» **Instructions to follow**: Word for word, transcribe all the entries shown below.

····················

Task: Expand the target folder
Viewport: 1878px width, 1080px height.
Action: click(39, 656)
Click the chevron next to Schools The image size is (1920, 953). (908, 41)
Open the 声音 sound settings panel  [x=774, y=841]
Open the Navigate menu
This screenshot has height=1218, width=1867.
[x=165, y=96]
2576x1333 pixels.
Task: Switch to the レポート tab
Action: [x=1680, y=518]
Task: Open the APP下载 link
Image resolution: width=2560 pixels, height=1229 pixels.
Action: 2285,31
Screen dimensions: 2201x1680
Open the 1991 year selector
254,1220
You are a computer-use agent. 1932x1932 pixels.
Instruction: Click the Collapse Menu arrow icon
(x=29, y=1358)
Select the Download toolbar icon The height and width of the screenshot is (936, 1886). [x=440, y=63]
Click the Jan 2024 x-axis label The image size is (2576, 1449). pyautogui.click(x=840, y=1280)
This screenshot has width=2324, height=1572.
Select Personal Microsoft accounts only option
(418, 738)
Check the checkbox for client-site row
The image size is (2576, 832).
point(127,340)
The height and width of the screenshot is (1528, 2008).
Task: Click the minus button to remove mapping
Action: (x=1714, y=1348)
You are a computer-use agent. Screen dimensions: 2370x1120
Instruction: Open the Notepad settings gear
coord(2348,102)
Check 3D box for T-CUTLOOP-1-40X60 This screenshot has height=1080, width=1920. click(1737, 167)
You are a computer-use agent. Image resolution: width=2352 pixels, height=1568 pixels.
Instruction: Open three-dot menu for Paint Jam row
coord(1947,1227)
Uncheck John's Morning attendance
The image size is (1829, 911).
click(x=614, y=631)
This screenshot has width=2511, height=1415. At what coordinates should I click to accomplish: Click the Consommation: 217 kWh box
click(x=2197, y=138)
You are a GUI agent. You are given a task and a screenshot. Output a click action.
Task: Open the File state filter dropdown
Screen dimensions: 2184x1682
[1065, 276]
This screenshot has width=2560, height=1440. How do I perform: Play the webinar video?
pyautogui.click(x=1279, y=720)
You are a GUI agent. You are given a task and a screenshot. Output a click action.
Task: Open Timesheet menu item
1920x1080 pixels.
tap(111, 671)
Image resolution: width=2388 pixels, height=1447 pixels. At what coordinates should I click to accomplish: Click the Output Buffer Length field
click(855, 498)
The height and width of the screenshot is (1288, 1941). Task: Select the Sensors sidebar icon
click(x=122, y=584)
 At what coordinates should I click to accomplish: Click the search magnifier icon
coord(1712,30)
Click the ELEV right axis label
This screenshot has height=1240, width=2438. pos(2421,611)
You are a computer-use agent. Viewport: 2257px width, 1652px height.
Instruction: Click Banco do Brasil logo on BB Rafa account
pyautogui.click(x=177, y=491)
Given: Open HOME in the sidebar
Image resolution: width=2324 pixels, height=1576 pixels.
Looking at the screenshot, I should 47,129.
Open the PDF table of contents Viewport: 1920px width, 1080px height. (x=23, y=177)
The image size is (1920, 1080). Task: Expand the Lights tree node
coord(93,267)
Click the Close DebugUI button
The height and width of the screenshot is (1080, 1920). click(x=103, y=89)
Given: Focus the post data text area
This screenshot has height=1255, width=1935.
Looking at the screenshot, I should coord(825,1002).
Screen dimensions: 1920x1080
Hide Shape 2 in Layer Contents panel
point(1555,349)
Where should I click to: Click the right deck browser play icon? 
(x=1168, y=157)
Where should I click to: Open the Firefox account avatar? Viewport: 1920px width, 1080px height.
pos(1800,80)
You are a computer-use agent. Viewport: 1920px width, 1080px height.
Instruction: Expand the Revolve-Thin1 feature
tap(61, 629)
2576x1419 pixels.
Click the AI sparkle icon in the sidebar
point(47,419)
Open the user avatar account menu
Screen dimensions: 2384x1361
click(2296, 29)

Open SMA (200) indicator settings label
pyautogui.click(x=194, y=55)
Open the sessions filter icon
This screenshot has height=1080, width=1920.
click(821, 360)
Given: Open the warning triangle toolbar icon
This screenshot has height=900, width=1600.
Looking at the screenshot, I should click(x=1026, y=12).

····················

» **Result of this exercise**:
Task: Expand the target folder
Viewport: 1878px width, 1080px height.
Action: click(39, 656)
Click the chevron next to Schools The image size is (1920, 953). (908, 41)
Open the 声音 sound settings panel  [x=774, y=841]
Open the Navigate menu
This screenshot has height=1218, width=1867.
[x=165, y=96]
2576x1333 pixels.
Task: Switch to the レポート tab
Action: [x=1680, y=518]
Task: Open the APP下载 link
Image resolution: width=2560 pixels, height=1229 pixels.
Action: 2285,31
Screen dimensions: 2201x1680
Open the 1991 year selector
254,1220
You are a computer-use agent. 1932x1932 pixels.
Instruction: Click the Collapse Menu arrow icon
(x=29, y=1358)
Select the Download toolbar icon The height and width of the screenshot is (936, 1886). [x=440, y=63]
Click the Jan 2024 x-axis label The image size is (2576, 1449). pyautogui.click(x=840, y=1280)
This screenshot has width=2324, height=1572.
Select Personal Microsoft accounts only option
(418, 738)
Check the checkbox for client-site row
The image size is (2576, 832).
point(127,340)
The height and width of the screenshot is (1528, 2008).
Task: Click the minus button to remove mapping
Action: (x=1714, y=1348)
You are a computer-use agent. Screen dimensions: 2370x1120
Instruction: Open the Notepad settings gear
coord(2348,102)
Check 3D box for T-CUTLOOP-1-40X60 This screenshot has height=1080, width=1920. click(1737, 167)
You are a computer-use agent. Image resolution: width=2352 pixels, height=1568 pixels.
Instruction: Open three-dot menu for Paint Jam row
coord(1947,1227)
Uncheck John's Morning attendance
The image size is (1829, 911).
click(x=614, y=631)
This screenshot has width=2511, height=1415. At what coordinates should I click to accomplish: Click the Consommation: 217 kWh box
click(x=2197, y=138)
You are a GUI agent. You are given a task and a screenshot. Output a click action.
Task: Open the File state filter dropdown
Screen dimensions: 2184x1682
[1065, 276]
This screenshot has width=2560, height=1440. How do I perform: Play the webinar video?
pyautogui.click(x=1279, y=720)
You are a GUI agent. You are given a task and a screenshot. Output a click action.
Task: Open Timesheet menu item
1920x1080 pixels.
tap(111, 671)
Image resolution: width=2388 pixels, height=1447 pixels. At what coordinates should I click to accomplish: Click the Output Buffer Length field
click(855, 498)
The height and width of the screenshot is (1288, 1941). Task: Select the Sensors sidebar icon
click(x=122, y=584)
 At what coordinates should I click to accomplish: Click the search magnifier icon
coord(1712,30)
Click the ELEV right axis label
This screenshot has height=1240, width=2438. pos(2421,611)
You are a computer-use agent. Viewport: 2257px width, 1652px height.
Instruction: Click Banco do Brasil logo on BB Rafa account
pyautogui.click(x=177, y=491)
Given: Open HOME in the sidebar
Image resolution: width=2324 pixels, height=1576 pixels.
Looking at the screenshot, I should 47,129.
Open the PDF table of contents Viewport: 1920px width, 1080px height. (x=23, y=177)
The image size is (1920, 1080). Task: Expand the Lights tree node
coord(93,267)
Click the Close DebugUI button
The height and width of the screenshot is (1080, 1920). click(x=103, y=89)
Given: Focus the post data text area
This screenshot has height=1255, width=1935.
Looking at the screenshot, I should coord(825,1002).
Screen dimensions: 1920x1080
Hide Shape 2 in Layer Contents panel
point(1555,349)
Where should I click to: Click the right deck browser play icon? 
(x=1168, y=157)
Where should I click to: Open the Firefox account avatar? Viewport: 1920px width, 1080px height.
pos(1800,80)
You are a computer-use agent. Viewport: 1920px width, 1080px height.
Instruction: Expand the Revolve-Thin1 feature
tap(61, 629)
2576x1419 pixels.
Click the AI sparkle icon in the sidebar
point(47,419)
Open the user avatar account menu
Screen dimensions: 2384x1361
click(2296, 29)

Open SMA (200) indicator settings label
pyautogui.click(x=194, y=55)
Open the sessions filter icon
This screenshot has height=1080, width=1920.
click(821, 360)
Given: Open the warning triangle toolbar icon
This screenshot has height=900, width=1600.
Looking at the screenshot, I should click(x=1026, y=12).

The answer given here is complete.